By Benjamin M. Anderson
Benjamin Anderson, American Austrian, used to be between a handful of economists, led by way of Ludwig von Mises in his pioneering paintings The concept of cash and Credit in 1912, who got down to combine financial idea right into a common concept of value.
Anderson dedicated a big section of his nice ebook The price of Money, released in 1917, to a refutation of the "mechanical" volume thought of money.
He argued that the factors and results from which the knowledge of the amount equation are developed are disaggregated and complicated; regardless of the correlation among the combination variables of the amount equation, correlation isn't really causation; causation can't be tested within the equation simply because there are not any quantitative constants in human motion (in specific, speed isn't constant); the amount thought ignores time; there's no unambiguous strategy to outline the variables within the thought: the cash inventory, speed, the volume of products, and the fee level.
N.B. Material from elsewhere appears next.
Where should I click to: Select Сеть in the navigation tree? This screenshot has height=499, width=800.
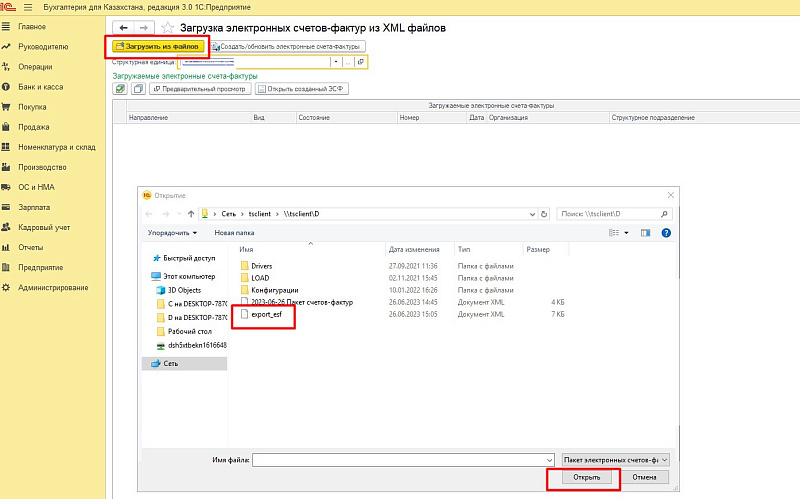pos(172,363)
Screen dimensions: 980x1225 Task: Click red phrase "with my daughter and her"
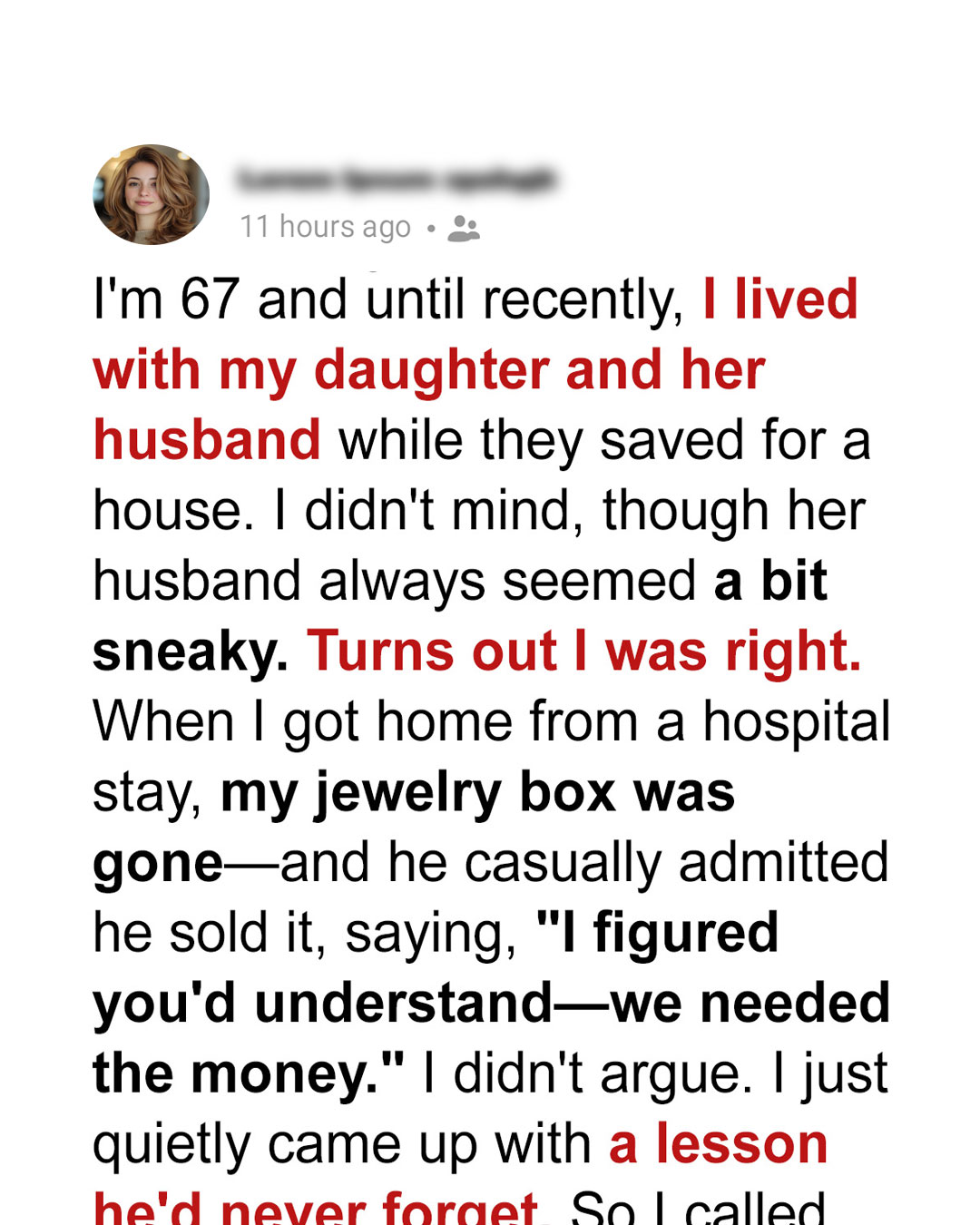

Anderson extra holds that no matter what actual propositions the volume thought bargains can to boot be deduced from an accurate conception of worth and that many actual theories of recent economics (such because the legislation of call for and provide, the idea of capitalization, and Gresham’s legislation) are inconsistent with it.
Although a few actual propositions could be had from the amount idea, now not each end derived from it really is precise. Anderson expended a lot attempt to illustrate that many theories developed upon it are fake.
For instance, he argued that the independence among the inventory of cash and the amount of products, assumed for the aim of achieving the realization that raises within the inventory of cash result in proportional raises within the expense point, if carried into macroeconomics has pernicious results.